If your team is building API pipelines and wants to skip infrastructure setup, Antigravity's preview period is a low-risk time to try it. If you're already running GitHub Actions and Jira, Cursor's cloud agents will feel native from day one. If you want to run agents on your own hardware with full control, Claude Code is the tool. None of these answers is wrong; the right pick is the one that fits the infrastructure you already run.

FAQ

Is Antigravity free right now?

Compute is not billed during the preview period. You pay for model inference at the per-task rates listed in the pricing table above. Check the Antigravity API docs for any changes as the product exits preview.

Which models does the Managed Agents API support?

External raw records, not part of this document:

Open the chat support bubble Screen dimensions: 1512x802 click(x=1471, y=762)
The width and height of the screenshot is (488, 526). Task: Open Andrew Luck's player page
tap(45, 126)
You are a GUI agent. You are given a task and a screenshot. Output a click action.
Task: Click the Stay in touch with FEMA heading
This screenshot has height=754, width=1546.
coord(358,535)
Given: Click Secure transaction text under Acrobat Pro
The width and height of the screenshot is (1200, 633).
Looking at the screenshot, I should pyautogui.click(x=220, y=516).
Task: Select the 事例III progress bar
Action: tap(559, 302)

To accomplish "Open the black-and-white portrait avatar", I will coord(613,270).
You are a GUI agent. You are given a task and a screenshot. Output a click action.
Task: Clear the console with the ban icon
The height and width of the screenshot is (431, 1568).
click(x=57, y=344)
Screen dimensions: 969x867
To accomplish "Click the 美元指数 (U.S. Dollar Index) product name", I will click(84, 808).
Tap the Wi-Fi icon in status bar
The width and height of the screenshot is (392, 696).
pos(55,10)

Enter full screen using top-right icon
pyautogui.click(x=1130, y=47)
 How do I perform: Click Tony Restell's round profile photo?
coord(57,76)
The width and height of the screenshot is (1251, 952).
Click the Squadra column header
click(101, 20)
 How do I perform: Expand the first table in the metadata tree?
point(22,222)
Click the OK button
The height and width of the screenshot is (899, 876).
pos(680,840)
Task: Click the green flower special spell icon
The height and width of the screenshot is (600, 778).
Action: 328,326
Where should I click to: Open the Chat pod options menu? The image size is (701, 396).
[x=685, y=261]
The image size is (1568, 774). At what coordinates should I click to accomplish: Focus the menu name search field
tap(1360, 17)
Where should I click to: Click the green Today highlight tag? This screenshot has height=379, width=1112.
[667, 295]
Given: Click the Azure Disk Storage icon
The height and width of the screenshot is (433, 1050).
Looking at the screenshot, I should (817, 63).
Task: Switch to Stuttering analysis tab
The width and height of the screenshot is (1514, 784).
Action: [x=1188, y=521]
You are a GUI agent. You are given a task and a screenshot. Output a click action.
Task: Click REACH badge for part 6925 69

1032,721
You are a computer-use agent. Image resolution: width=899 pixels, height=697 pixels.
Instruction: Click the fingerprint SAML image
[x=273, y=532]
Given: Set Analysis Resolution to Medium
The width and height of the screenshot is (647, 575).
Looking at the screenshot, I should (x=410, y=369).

The current preview model ID is antigravity-preview-05-2026. The Antigravity desktop app supports Gemini 3 Pro, Claude Sonnet 4.5, and GPT-4, but the Managed Agents API surface does not document multi-model support yet. Use antigravity-preview-05-2026 for all API calls until Google updates the spec.

Can I run Antigravity agents on my own infrastructure?

No. The sandbox runs on Google's infrastructure. That's the core trade-off: you get zero-config managed compute, but you can't self-host the execution layer. If on-prem execution is a requirement, Claude Code or a self-hosted Cline setup are the options to evaluate instead.

How do I control costs during preview?

Three knobs help: (1) use registered agents so context is cached across calls rather than rebuilt from scratch each time, (2) structure tasks to stay under the ~135k token compaction threshold by splitting large jobs into discrete interactions, and (3) scope your tool list explicitly rather than passing tools=None, since unused tools still consume planning tokens. The 50-70% cache hit rate documented in the API spec applies when the same agent processes related inputs in sequence.